Poets Laureate – dedication to poetry

lupines near Acadia June 2005
I want to sing the praises of poets laureate, many of whom are unpaid and work with little direction or support. Portland, Maine has a Poet Laureate program that is pretty new; there have been four so far: Martin Steingesser, Steve Luttrell, Bruce Spang and Marcia Brown, the current laureate. These poets are chosen for their long service to poetry – not just writing and publishing their work, but also teaching, running events, keeping a literary journal going for decades, showing up for others' readings, and generally promoting poetry in myriad ways. Each brings something unique to the post. Marcia's first big project was to put together, edit and publish an excellent anthology of poetry (loosely) based around Portland. Other towns in Maine have laureates, too, including Belfast.

On the state level, Maine has had wonderful poets laureate. Kate Barnes, Baron Wormser, Betsy Sholl and now Wes McNair have all served with distinction. Wes has organized the Maine Poetry Express readings all over the state involving many poets, and continues with the terrific Take Heart poetry feature in Maine newspapers.

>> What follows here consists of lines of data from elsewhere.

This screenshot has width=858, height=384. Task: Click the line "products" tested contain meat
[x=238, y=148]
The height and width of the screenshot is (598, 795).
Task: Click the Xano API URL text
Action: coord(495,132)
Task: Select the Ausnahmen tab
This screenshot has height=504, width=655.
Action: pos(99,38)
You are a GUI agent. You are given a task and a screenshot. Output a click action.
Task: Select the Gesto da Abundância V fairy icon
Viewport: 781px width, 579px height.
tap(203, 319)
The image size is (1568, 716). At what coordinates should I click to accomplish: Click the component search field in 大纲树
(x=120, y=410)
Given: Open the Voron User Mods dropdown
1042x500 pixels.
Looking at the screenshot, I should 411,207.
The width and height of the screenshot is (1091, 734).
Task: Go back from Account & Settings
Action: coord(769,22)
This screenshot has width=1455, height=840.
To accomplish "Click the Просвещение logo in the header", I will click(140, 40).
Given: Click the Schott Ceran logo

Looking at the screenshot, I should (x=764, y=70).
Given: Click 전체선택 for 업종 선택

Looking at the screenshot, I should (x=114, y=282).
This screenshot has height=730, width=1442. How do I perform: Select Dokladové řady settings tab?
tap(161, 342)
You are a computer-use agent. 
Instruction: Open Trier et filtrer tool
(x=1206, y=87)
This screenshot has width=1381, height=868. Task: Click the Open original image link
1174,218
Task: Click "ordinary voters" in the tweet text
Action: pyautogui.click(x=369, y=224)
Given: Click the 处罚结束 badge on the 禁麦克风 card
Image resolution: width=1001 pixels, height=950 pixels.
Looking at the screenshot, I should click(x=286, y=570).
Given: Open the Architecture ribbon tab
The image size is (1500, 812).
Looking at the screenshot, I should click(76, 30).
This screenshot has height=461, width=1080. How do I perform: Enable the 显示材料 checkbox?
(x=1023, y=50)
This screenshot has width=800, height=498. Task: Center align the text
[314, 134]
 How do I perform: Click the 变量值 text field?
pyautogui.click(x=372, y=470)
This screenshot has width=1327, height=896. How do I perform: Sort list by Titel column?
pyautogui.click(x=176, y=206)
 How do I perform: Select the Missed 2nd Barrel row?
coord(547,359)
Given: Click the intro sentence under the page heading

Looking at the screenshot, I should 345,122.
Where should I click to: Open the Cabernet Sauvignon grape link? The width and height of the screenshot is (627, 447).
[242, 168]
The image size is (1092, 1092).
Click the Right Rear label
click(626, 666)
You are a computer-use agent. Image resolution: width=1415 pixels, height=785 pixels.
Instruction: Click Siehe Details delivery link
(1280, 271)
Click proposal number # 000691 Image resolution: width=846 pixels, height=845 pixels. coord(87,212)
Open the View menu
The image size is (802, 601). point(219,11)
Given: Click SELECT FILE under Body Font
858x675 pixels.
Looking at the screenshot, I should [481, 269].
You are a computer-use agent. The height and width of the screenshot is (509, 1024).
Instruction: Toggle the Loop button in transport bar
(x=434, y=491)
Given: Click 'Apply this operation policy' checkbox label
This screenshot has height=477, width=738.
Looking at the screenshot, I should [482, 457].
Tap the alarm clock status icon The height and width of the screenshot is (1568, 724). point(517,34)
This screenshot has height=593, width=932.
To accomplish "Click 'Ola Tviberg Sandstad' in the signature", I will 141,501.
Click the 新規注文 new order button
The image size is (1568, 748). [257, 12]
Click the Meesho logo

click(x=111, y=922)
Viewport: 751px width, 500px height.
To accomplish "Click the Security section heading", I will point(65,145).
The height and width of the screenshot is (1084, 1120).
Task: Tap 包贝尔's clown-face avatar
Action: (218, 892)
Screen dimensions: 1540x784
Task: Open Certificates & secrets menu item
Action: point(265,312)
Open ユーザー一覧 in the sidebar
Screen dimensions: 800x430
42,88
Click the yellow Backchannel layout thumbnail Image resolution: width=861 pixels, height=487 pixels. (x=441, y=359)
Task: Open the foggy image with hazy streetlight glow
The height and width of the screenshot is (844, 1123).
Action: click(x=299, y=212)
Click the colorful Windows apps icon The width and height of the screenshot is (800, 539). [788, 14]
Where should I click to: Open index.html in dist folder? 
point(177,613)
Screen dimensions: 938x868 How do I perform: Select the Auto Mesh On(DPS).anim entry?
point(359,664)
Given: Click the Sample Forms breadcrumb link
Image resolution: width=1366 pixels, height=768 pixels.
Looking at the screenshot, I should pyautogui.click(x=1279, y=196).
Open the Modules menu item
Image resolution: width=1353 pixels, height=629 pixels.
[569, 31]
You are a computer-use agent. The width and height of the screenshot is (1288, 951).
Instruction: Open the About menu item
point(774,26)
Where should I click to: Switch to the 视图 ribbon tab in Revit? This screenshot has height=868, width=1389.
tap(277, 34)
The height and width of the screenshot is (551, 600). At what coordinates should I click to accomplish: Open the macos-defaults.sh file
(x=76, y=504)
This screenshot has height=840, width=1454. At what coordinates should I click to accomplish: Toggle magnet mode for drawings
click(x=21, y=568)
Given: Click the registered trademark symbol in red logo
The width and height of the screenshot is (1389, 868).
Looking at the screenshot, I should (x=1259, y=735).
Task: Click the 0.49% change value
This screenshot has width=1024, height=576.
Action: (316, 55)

The latter has brought poetry into the daily lives of many readers who might not otherwise encounter it. (The poetry has been collected in the TAKE HEART anthology published by Down East.) I praise this not only because it contains the work of many Moon Pie Press poets. It's heartening to see so much creativity coming out of the laureate programs. I hope you will support events involving the city and state laureates.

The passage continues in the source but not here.